Opportunities abound for people in the south metro who want to attend a seminar and learn.
In one of Dr. Stanley Rothrock's recent classes at Inver Hills Community College, a student just back from Afghanistan sang Tim McGraw's "If You're Reading This." The war veteran had included the lyrics in a letter to his family when he was pretty convinced he would not make it back.
"The whole class was in tears," Rothrock said.
Later, the student "ended up singing it for some of his platoon buddies," he said. "Apparently, they loved it."
In a Thursday talk, "Music: Healing, Powerful and Highly Personal," Rothrock discusses the power of music and features performances by this student and others.
"Our student body is pretty unique and diverse, so I'm learning as much from them as they do from me," he said.
The department doesn't have a degree program, so his voice and piano students often take classes, he said, "because it's new or think it's going to be fun." One student took a class to deal with a recent job loss. Another sang an African folk song he'd never heard before. One recently wrote a Philip Glass-inspired composition that he called "the most extraordinary thing I've heard from a student."
The event is part of the "Interesting People, Interesting Conversations" series, a series of free lectures open to the public.
"So many people who live around the college, they've never been there," said Dick Graham, coordinator of the Academy of Lifelong Learning program at Inver Hills. Spring lectures include talks by people like Justice Paul H. Anderson.
Dakota County features plenty of other free upcoming lectures and programs on science, personal finance, zoology, ecology and history.
Dakota County Libraries just began the adult portion of their "Know Your Money" series, and upcoming speakers discuss personal finance on Wednesday and basic investing concepts on Thursday.
On Dec. 4, finance guru Chris Farrell, economics editor for American Public Media's "Marketplace Money," speaks at the Burnhaven library.
"Money and financial programs are really relevant," said Russ Cogar, Dakota County Libraries adult services coordinator. "People are very cautious with their spending."

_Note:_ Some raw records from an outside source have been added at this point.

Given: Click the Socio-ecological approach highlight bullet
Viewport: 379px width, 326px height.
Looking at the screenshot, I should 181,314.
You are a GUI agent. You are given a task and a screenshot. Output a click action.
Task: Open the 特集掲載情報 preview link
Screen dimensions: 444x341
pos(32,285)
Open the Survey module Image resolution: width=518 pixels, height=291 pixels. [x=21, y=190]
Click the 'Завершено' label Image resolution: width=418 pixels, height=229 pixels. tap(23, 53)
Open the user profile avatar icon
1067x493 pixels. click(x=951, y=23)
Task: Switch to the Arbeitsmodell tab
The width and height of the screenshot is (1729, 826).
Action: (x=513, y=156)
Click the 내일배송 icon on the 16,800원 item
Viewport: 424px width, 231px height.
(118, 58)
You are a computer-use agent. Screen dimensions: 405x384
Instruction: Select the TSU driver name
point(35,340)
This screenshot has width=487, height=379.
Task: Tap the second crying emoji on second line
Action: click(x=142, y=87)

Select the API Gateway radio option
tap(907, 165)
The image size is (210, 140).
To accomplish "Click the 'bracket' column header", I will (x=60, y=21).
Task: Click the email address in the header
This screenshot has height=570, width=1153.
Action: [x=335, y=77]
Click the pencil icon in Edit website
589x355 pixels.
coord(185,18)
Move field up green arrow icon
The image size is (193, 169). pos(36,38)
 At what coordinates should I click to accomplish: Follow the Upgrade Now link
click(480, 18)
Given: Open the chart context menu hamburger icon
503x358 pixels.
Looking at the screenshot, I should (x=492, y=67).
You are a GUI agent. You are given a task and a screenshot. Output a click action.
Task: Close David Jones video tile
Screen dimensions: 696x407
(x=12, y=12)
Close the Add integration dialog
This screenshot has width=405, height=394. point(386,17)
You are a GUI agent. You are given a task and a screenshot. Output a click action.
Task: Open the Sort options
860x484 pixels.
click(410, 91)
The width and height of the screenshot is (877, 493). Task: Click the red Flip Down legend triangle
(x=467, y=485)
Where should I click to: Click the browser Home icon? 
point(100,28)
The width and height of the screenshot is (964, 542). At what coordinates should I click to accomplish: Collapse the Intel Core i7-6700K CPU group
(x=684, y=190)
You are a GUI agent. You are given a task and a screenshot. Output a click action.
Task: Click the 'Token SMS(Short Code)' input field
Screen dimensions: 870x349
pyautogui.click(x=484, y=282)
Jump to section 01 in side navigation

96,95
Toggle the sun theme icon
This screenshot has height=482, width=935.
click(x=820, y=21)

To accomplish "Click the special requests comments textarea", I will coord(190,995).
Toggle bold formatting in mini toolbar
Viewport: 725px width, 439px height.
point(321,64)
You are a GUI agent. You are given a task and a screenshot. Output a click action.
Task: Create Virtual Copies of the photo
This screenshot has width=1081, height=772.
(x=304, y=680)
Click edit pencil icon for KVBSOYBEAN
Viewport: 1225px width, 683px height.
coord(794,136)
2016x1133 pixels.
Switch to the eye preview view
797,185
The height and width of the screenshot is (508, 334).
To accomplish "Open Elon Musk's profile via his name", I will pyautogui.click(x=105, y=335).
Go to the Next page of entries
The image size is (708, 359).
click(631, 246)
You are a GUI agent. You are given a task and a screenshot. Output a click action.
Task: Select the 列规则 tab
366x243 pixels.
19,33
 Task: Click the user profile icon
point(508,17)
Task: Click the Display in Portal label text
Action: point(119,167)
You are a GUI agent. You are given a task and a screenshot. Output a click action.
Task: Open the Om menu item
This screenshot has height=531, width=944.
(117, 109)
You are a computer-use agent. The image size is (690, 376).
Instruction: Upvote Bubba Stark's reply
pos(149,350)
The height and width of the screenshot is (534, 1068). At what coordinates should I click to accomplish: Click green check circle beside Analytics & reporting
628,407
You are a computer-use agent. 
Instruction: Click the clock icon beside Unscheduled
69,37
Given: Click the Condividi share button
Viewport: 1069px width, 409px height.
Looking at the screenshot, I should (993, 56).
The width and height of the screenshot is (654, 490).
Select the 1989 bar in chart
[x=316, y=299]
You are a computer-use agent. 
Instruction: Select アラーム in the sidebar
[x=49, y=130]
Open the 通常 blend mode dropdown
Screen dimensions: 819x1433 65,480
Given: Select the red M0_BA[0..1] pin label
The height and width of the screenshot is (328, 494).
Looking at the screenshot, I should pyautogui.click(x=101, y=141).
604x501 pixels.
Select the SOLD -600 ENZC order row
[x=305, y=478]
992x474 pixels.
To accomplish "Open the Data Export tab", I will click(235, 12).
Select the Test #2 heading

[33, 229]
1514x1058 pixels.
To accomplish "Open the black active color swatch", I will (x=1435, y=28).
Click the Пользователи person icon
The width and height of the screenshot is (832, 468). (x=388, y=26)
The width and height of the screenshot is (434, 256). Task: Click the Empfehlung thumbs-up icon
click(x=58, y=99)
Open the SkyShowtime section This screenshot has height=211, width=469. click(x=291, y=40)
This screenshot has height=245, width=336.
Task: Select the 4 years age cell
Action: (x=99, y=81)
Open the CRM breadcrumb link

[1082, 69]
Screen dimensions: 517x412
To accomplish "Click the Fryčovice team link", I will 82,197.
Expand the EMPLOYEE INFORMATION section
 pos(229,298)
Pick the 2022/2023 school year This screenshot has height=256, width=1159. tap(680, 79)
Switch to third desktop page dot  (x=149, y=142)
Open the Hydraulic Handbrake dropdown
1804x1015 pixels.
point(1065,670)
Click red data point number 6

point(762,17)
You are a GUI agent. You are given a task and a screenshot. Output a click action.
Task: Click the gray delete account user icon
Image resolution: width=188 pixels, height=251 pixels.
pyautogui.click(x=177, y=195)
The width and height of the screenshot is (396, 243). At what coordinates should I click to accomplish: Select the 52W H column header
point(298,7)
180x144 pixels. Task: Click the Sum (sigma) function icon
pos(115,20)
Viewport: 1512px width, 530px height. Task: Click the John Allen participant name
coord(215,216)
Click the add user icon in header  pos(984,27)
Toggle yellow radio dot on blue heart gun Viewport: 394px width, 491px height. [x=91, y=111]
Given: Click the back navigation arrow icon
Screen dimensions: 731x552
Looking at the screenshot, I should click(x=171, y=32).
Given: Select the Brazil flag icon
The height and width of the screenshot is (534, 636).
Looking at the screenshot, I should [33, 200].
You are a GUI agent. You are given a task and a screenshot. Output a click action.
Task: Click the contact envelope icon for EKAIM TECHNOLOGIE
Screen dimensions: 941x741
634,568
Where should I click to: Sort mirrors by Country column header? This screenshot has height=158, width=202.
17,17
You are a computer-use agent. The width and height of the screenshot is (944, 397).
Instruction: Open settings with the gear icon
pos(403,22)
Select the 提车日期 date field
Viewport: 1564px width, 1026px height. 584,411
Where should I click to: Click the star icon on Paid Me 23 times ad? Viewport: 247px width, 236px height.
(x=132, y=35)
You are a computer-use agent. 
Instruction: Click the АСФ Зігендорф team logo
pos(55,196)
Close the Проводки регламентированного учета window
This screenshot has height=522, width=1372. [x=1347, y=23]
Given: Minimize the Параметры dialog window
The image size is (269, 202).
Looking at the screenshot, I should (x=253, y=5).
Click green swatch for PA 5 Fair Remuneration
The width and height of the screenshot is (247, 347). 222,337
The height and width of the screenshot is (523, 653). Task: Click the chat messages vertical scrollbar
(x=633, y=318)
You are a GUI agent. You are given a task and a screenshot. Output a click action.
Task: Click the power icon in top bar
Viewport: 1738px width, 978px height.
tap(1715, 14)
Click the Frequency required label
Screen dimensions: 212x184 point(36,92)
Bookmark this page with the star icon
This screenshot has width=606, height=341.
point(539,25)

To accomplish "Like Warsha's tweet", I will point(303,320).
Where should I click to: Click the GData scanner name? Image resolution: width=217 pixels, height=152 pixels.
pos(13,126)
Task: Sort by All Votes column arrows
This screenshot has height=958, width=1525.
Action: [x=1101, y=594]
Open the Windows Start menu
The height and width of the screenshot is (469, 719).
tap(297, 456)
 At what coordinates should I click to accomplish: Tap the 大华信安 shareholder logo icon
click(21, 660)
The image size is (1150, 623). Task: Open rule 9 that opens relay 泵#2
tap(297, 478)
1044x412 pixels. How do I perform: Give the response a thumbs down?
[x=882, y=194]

The series extends into the spring with lectures, including one by Gail Marks Jarvis, personal finance columnist for the Chicago Tribune. Cogar said the grant that funded the series requires them to use nonprofit and unbiased resources.
"It's not like you are going to the bank and they are trying to sell you something," he said.
On Tuesday, local science guru and chemist Jane Copes will talk atomic theory and DNA in West St. Paul. "Anyone who is a cook is a chemist, whether you recognize it or not," she said. She'll use chapters from Bill Bryson's bestseller, "A Short History of Nearly Everything," as a jumping off point for the talk. She said she will make models of atoms out of candy and plans to have people look at their own DNA under a microscope.
Tonight, Rosemount resident, author and former political cartoonist Craig MacIntosh gives a veteran's day talk at the Rosemount Area Arts Council about an expedition he joined with MIA Hunters, an organization that has sought to locate and aid in the return of World War II American servicemen missing in action.
And the Minnesota Zoo in Apple Valley just kicked off their free World Speakers series. Though the next talk, featuring two naturalists who hiked around Lake Superior and will interpret what they found, isn't until January, registration begins a month in advance. Other future lectures include "Moose Mysteries: Understanding an Iconic Minnesota Mammal," "Can We Feed the World and Sustain the Planet?" and "An Ape's View of the Congo Basin."
Liz Rolfsmeier is a freelance writer.